--- Explore the material ---
a) Answer these questions about the Francis Bacon quotations:
(i) In what, according to the first quotation, is there no excess?
(ii) Which essay is given as the source of the quotation that begins "Read not to contradict"?
(iii) What does the quotation on virtue compare virtue to?
b) Revise the Francis Bacon quotations from "In charity there" up to and including "weigh and consider.", replacing "charity" with "generosity".
c) Write what comes next in the Francis Bacon quotations, starting after the last line shown.

English philosopher (1561-1626)
In charity there is no excess.
FRANCIS BACON
"Of Goodness and Goodness of Nature," Essays
Read not to contradict and confute; nor to believe and take for granted; nor to find talk and discourse; but to weigh and consider.
FRANCIS BACON
"Of Studies," Essays
Ambition is like choler; which is an humor that maketh men active, earnest, full of alacrity, and stirring, if it be not stopped. But if it be stopped, and cannot have his way, it becometh adust, and thereby malign and venomous.
SIR FRANCIS BACON
"Of Ambition" Essays
Hurl your calumnies boldly; something is sure to stick.
FRANCIS BACON
De Augmentis Scientiarum
He that hath wife and children hath given hostages to fortune; for they are impediments to great enterprises, either of virtue or mischief.
FRANCIS BACON
Essays
Wives are young men's mistresses, companions for middle age, and old men's nurses.
FRANCIS BACON
Essays
Virtue is like a rich stone, best plain set.
FRANCIS BACON
Essays
There is no excellent beauty that hath not some strangeness in the proportion.
FRANCIS BACON
Essays
Nothing doth so much keep men out of the Church, and drive men out of the Church, as breach of unity.
FRANCIS BACON
Essays
Good thoughts, though God accept them, yet towards men are little better than good dreams, except they be put in act.
FRANCIS BACON
Essays
If a man be gracious and courteous to strangers, it shows he is a citizen of the world, and that his heart is no island cut off from other lands, but a continent that joins them.

[Stored dataset items]
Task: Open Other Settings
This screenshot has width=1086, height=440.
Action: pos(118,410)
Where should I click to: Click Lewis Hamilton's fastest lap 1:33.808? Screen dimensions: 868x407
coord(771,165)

--- Answers for each item ---
a)
(i) Charity.
(ii) "Of Studies."
(iii) A rich stone, best plain set.

b)
In generosity there is no excess.
FRANCIS BACON
"Of Goodness and Goodness of Nature," Essays
Read not to contradict and confute; nor to believe and take for granted; nor to find talk and discourse; but to weigh and consider.

c)
FRANCIS BACON
Essays
Since there must be borrowing and lending, and men are so hard of heart as they will not lend freely, usury must be permitted.
FRANCIS BACON
Essays
Knowledge is power.
FRANCIS BACON
Meditationes Sacrae
The real and legitimate goal of the sciences is the endowment of human life with new commodities.
FRANCIS BACON
Novum Organum
The consciousness of good intentions, however unsuccessful, affords a joy more real, pure, and agreeable to nature than all the other means that can be furnished, either for obtaining one's desire or quieting the mind.
FRANCIS BACON
"Man's Duty to Society", Physical and Metaphysical Works
States as great engines move slowly.
FRANCIS BACON
The Advancement of Learning
Time ... is the author of authors.
FRANCIS BACON
The Advancement of Learning
As for fortune and advancement, the beneficence of learning is not so confined to give fortune only to states and commonwealths, as it doth not likewise give fortune to particular persons. For it was well noted long ago, that Homer hath given more men their livings, than either Sylla, or Cæsar, or Augustus ever did, notwithstanding their great largesses and donatives, and distributions of lands to so many legions. And no doubt it is hard to say whether arms or learning have advanced greater numbers. And in case of sovereignty we see, that if arms or descent have carried away the kingdom, yet learning hath carried the priesthood, which ever hath been in some competition with empire.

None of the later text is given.